---------- Supplied material

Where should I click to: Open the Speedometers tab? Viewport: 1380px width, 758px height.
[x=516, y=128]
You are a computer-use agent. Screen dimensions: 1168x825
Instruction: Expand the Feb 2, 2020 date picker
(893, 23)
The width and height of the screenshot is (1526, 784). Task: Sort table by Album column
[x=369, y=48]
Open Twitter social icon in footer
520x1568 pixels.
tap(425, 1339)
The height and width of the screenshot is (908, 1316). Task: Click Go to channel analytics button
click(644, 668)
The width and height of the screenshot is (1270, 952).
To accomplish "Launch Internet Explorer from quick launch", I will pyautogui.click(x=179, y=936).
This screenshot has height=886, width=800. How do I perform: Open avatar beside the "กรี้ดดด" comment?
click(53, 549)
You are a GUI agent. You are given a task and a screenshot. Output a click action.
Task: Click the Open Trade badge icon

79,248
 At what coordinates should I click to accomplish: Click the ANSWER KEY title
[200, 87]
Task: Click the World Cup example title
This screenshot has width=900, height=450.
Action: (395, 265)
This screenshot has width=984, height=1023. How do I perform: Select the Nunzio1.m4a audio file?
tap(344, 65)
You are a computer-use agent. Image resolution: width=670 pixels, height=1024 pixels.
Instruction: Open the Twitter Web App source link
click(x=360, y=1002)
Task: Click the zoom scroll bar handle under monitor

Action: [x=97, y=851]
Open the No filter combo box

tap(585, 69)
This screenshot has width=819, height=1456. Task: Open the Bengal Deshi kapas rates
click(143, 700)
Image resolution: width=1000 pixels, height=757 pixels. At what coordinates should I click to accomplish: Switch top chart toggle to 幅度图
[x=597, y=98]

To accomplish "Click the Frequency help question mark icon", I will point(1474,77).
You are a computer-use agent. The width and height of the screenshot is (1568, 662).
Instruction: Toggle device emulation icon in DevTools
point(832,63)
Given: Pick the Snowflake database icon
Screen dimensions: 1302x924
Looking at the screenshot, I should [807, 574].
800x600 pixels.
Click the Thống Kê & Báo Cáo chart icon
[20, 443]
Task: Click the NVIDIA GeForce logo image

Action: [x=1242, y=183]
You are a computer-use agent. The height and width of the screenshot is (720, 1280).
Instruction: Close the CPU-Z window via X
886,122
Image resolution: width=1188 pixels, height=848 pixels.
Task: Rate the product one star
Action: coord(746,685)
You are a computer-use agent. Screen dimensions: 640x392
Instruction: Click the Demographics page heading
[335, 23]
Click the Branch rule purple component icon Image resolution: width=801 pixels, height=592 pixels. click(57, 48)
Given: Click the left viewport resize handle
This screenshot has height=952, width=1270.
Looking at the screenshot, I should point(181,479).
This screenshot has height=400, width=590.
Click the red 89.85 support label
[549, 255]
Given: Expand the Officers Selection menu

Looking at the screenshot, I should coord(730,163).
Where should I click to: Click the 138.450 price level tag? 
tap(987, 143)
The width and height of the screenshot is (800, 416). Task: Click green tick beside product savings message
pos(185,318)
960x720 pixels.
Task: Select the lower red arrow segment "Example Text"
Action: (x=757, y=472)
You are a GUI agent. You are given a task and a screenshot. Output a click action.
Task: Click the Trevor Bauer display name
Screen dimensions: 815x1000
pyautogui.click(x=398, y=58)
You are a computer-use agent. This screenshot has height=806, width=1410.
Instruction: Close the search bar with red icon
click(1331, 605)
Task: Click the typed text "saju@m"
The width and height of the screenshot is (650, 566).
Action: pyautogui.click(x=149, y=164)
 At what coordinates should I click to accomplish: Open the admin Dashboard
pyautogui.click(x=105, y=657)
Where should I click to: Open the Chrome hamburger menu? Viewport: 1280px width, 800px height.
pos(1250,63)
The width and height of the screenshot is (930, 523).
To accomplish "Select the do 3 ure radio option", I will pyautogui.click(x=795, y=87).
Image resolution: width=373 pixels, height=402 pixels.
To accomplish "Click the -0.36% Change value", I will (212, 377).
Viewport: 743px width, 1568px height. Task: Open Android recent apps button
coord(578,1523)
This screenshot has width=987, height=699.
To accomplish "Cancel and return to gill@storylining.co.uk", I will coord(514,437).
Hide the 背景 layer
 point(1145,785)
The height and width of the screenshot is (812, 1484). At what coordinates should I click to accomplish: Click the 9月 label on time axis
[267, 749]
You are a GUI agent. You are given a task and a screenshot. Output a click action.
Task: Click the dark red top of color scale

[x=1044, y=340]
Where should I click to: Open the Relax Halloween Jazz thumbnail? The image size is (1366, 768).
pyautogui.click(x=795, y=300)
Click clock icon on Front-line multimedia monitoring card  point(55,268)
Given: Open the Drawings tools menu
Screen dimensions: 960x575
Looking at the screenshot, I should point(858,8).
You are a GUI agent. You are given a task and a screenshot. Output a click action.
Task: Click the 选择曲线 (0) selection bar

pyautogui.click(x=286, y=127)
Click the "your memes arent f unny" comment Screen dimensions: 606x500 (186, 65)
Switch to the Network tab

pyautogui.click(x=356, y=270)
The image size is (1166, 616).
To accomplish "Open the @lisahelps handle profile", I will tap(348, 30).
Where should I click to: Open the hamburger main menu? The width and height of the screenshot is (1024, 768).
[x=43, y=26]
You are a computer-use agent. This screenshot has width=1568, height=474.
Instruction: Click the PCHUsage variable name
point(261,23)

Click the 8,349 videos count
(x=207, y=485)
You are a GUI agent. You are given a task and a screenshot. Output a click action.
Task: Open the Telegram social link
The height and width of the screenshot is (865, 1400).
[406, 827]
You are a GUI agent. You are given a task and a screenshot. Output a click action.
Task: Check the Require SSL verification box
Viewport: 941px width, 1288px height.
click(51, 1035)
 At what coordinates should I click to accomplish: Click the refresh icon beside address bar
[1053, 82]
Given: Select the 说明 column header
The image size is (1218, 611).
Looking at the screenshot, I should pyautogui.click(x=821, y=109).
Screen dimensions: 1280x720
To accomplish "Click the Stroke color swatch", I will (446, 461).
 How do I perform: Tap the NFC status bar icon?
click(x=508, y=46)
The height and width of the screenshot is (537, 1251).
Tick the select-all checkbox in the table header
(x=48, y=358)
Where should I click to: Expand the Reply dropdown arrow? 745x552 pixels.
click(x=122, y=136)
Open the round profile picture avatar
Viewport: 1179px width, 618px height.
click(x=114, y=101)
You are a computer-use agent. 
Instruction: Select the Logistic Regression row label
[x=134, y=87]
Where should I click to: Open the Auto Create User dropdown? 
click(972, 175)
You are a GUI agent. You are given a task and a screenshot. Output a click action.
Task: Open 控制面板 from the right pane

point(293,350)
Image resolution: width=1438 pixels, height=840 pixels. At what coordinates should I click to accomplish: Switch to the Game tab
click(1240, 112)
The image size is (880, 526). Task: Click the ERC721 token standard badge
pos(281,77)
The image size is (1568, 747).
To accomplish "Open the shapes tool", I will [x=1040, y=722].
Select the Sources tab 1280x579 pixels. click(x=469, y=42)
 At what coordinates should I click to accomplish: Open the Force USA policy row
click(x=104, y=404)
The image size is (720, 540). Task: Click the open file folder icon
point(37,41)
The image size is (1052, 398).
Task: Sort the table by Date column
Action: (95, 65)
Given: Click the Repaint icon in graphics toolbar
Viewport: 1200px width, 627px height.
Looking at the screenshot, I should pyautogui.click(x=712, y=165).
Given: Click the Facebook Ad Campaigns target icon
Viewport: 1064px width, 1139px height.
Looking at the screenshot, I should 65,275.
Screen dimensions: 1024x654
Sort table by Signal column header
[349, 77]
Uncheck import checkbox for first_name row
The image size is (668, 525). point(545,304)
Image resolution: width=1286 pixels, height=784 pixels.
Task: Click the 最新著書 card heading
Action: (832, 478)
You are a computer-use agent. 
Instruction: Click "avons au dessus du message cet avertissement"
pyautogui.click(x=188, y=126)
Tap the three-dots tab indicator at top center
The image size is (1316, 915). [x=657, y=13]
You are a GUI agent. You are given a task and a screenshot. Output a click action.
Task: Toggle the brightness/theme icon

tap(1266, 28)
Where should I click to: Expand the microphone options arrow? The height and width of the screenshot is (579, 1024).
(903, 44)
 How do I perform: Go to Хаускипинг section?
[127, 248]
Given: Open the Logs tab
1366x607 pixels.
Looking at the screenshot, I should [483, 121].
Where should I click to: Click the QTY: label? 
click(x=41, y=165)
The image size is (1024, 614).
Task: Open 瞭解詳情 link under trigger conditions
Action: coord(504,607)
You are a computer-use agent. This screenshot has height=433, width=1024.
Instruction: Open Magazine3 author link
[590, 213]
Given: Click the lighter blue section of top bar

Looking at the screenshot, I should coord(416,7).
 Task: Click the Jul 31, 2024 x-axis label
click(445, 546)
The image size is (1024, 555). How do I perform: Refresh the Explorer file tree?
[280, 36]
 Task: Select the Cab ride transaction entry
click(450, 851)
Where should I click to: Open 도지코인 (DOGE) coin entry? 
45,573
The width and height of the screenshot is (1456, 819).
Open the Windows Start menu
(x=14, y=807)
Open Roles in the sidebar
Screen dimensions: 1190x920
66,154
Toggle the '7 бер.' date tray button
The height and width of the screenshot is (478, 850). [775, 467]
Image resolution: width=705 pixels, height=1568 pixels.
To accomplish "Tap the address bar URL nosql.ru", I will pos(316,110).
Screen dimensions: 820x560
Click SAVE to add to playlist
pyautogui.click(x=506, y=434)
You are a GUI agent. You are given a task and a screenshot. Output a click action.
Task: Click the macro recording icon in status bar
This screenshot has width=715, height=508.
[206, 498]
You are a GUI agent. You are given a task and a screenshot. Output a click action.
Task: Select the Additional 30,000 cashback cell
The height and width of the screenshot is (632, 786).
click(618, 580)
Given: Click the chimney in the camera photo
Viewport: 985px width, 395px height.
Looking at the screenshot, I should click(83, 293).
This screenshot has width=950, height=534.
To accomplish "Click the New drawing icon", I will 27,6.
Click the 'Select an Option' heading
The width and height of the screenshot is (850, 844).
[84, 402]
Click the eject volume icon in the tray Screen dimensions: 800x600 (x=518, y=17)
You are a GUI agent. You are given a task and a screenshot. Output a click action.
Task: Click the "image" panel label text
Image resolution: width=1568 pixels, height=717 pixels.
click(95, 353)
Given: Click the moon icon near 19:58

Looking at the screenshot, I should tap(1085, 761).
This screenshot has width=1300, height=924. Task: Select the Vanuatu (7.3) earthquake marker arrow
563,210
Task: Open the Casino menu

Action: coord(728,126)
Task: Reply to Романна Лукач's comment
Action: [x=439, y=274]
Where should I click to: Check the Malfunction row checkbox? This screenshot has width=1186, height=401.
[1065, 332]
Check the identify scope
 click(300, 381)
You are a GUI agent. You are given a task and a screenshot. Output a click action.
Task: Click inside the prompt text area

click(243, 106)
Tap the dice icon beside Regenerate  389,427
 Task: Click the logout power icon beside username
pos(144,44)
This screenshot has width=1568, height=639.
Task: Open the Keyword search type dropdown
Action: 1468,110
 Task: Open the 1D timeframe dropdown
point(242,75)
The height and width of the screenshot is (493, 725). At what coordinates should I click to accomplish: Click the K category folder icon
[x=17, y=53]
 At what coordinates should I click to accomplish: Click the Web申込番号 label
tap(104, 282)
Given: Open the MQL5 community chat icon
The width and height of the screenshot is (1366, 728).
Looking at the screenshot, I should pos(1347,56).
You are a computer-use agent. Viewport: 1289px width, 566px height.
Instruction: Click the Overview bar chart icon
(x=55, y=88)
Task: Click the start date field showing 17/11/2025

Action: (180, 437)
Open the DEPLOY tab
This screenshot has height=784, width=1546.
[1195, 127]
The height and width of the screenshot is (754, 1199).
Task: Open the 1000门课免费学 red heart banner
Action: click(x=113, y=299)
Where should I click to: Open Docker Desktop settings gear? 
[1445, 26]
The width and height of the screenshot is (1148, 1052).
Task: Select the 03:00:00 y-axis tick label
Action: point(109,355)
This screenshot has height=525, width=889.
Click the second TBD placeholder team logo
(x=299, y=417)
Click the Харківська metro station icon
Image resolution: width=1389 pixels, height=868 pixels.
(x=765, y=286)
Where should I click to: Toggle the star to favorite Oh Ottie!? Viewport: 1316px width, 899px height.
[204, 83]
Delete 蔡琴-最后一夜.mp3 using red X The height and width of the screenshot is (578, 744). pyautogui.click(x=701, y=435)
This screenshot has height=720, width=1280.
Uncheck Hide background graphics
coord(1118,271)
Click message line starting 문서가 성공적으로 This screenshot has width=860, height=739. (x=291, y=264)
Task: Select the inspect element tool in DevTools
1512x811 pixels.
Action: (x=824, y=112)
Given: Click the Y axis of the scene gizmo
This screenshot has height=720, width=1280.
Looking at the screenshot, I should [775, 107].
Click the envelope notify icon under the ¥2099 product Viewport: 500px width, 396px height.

--------------------

**What you will do**.
Reproduce the rows above verbatim, from the line containing "This screenshot has width=987, height=699." through the line containing "click(x=508, y=46)", both included.

**Output for this task**.
This screenshot has width=987, height=699.
To accomplish "Cancel and return to gill@storylining.co.uk", I will coord(514,437).
Hide the 背景 layer
 point(1145,785)
The height and width of the screenshot is (812, 1484). At what coordinates should I click to accomplish: Click the 9月 label on time axis
[267, 749]
You are a GUI agent. You are given a task and a screenshot. Output a click action.
Task: Click the dark red top of color scale

[x=1044, y=340]
Where should I click to: Open the Relax Halloween Jazz thumbnail? The image size is (1366, 768).
pyautogui.click(x=795, y=300)
Click clock icon on Front-line multimedia monitoring card  point(55,268)
Given: Open the Drawings tools menu
Screen dimensions: 960x575
Looking at the screenshot, I should point(858,8).
You are a GUI agent. You are given a task and a screenshot. Output a click action.
Task: Click the 选择曲线 (0) selection bar

pyautogui.click(x=286, y=127)
Click the "your memes arent f unny" comment Screen dimensions: 606x500 (186, 65)
Switch to the Network tab

pyautogui.click(x=356, y=270)
The image size is (1166, 616).
To accomplish "Open the @lisahelps handle profile", I will tap(348, 30).
Where should I click to: Open the hamburger main menu? The width and height of the screenshot is (1024, 768).
[x=43, y=26]
You are a computer-use agent. This screenshot has width=1568, height=474.
Instruction: Click the PCHUsage variable name
point(261,23)

Click the 8,349 videos count
(x=207, y=485)
You are a GUI agent. You are given a task and a screenshot. Output a click action.
Task: Open the Telegram social link
The height and width of the screenshot is (865, 1400).
[406, 827]
You are a GUI agent. You are given a task and a screenshot. Output a click action.
Task: Check the Require SSL verification box
Viewport: 941px width, 1288px height.
click(51, 1035)
 At what coordinates should I click to accomplish: Click the refresh icon beside address bar
[1053, 82]
Given: Select the 说明 column header
The image size is (1218, 611).
Looking at the screenshot, I should pyautogui.click(x=821, y=109).
Screen dimensions: 1280x720
To accomplish "Click the Stroke color swatch", I will (446, 461).
 How do I perform: Tap the NFC status bar icon?
click(x=508, y=46)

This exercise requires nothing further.